When the men of the 54th Pennsylvania Volunteer Infantry rushed across what is now Shellenberger Field the area was open meadow with only a few trees on its edge. During the last quarter of the nineteenth century, a number of saplings grew on what is now the Circle. When the Intermont Hotel-later renamed the Westover Hotel-was constructed in 1890, the growing forest was thinned to create a sylvan setting for the resort. A nation-wide depression led to the closure of the hotel, and it was offered for sale at a fraction of its construction cost. In April 1903, Dr. Hopwood and the newly constituted Board of Trustees bought the hotel as well as the acres that surrounded it.

In 1909, with the construction of Carnegie Hall and the Administration Building which was renamed Hopwood Hall in 1953, the axis of the campus changed. When the men asked to form a baseball team, Dr. Hopwood gave them permission to cut the trees in front of the new buildings and created their playing field in the empty space. Cut into firewood, the felled trees were sold to purchase uniforms and equipment for our oldest inter-collegiate team.
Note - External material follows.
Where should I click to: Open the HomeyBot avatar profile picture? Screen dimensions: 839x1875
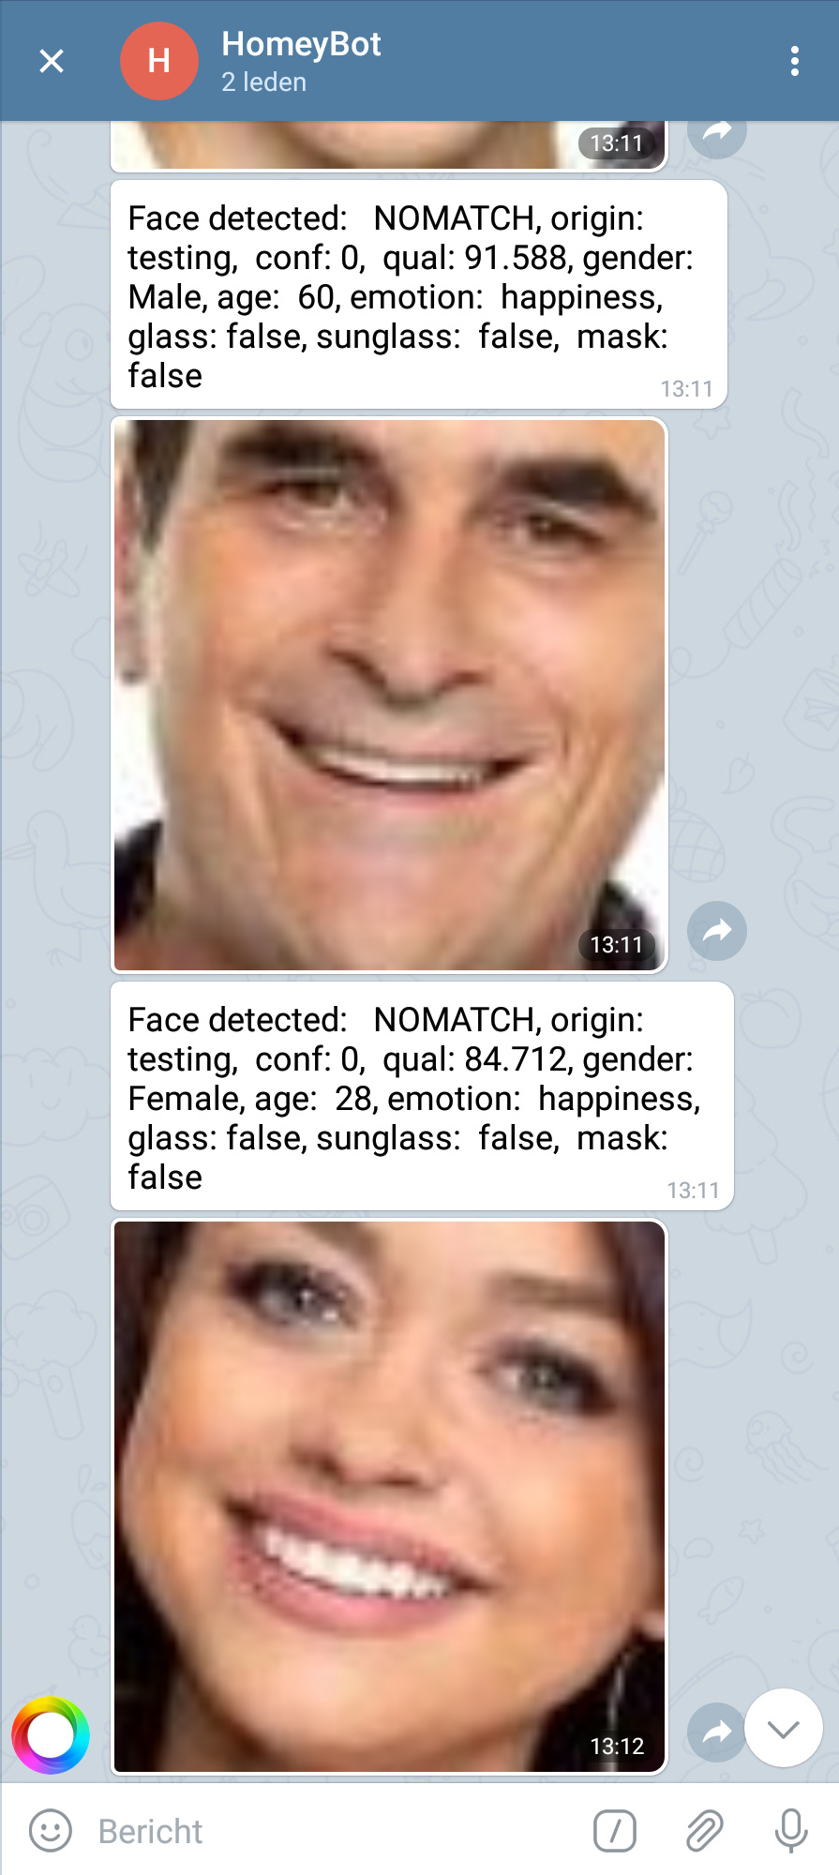[159, 61]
Having cleared part of the campus, Dr. Hopwood continued to plant oak trees on the upper part of the campus. In the archives of the Knight-Capron Library there is a postcard from the Hopwood era which was used to recruit students. In the background is Westover Hall, and in the foreground are the oaks that were planted during our first decade. Some of them still dominate the landscape in front of the library and Schewel Hall. The dogwood trees that stand between Dr. Hopwood's oak trees and the maple trees which are close to Snidow Chapel were planted under the direction of Miss Georgia Morgan who taught art at the college from 1915 until 1945.
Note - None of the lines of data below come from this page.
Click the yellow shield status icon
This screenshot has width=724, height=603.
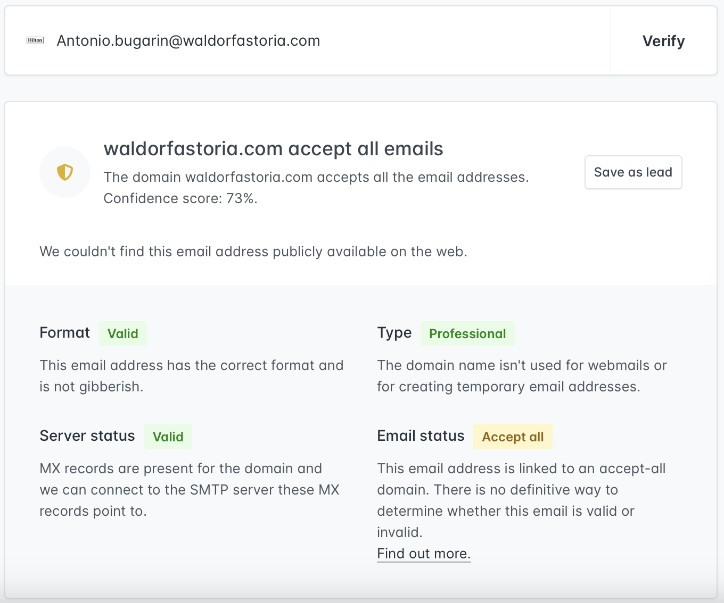click(65, 172)
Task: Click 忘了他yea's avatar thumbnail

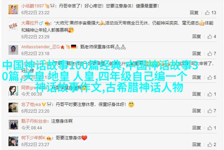Action: (13, 107)
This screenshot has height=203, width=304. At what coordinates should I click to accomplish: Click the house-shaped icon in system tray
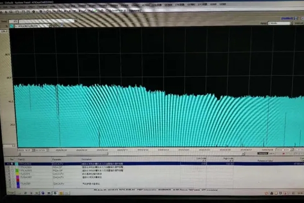click(272, 193)
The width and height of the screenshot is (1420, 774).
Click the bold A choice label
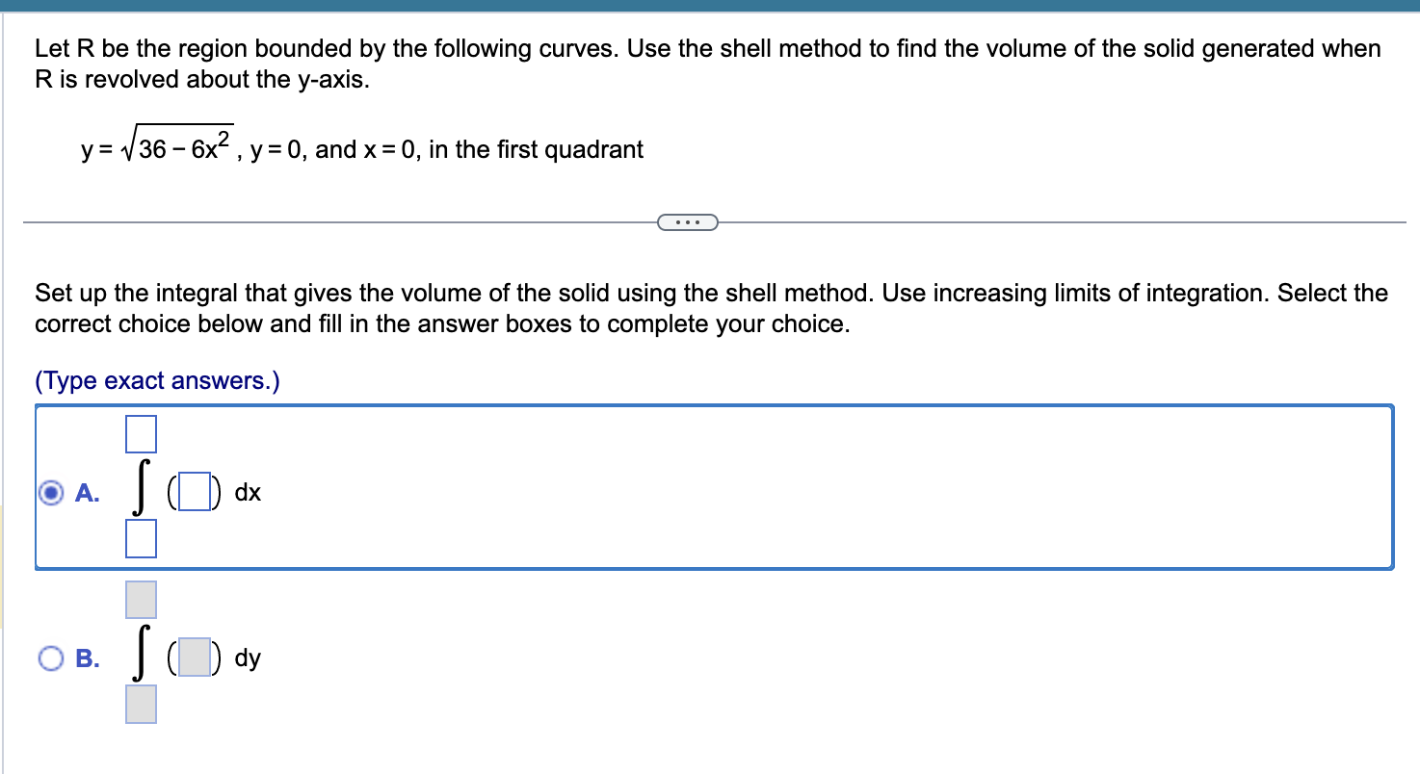(86, 493)
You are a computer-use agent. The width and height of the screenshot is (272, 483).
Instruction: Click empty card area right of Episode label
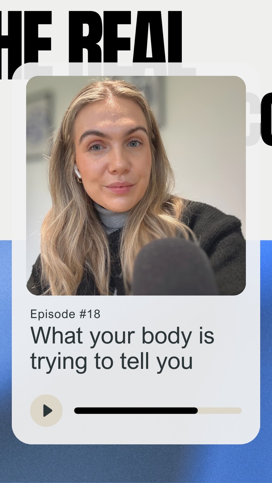(179, 314)
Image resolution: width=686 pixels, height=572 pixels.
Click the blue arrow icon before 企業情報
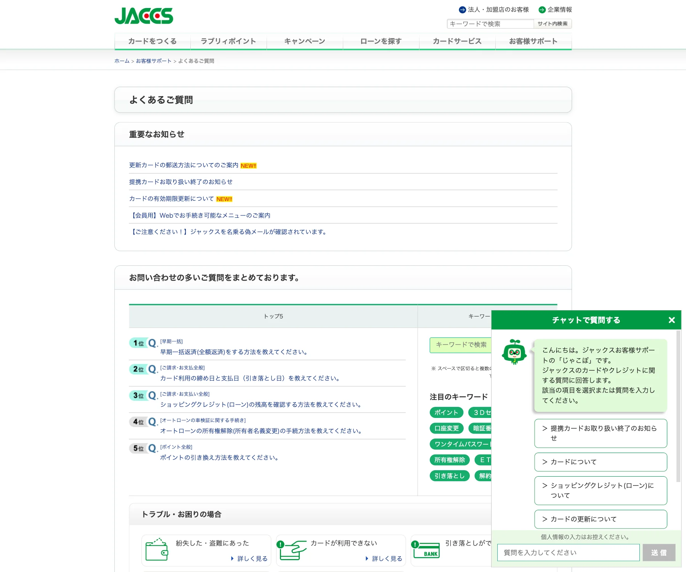point(542,10)
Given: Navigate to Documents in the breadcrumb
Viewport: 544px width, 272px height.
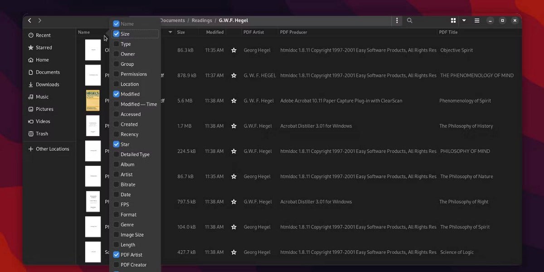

The first graduation exercises were held in Westover Hall, and then they were moved to Hopwood Auditorium. In 1923, when Memorial Gym, now Hall Campus Center, was completed, graduations were held there. By the mid-1960s this culminating event of the academic year had grown so large that it had to be held in the Circle. At first, the area in front of Knight-Capron Library was used, but with the completion of the chapel graduation assumed its present form. The procession begins on the steps of the chapel and ends on the steps of Hopwood Hall. The land that was cleared for a playing field is now filled with lovely trees that provide welcomed shade for Freshman Convocation and Senior Graduation. In a hundred years, we have come full circle.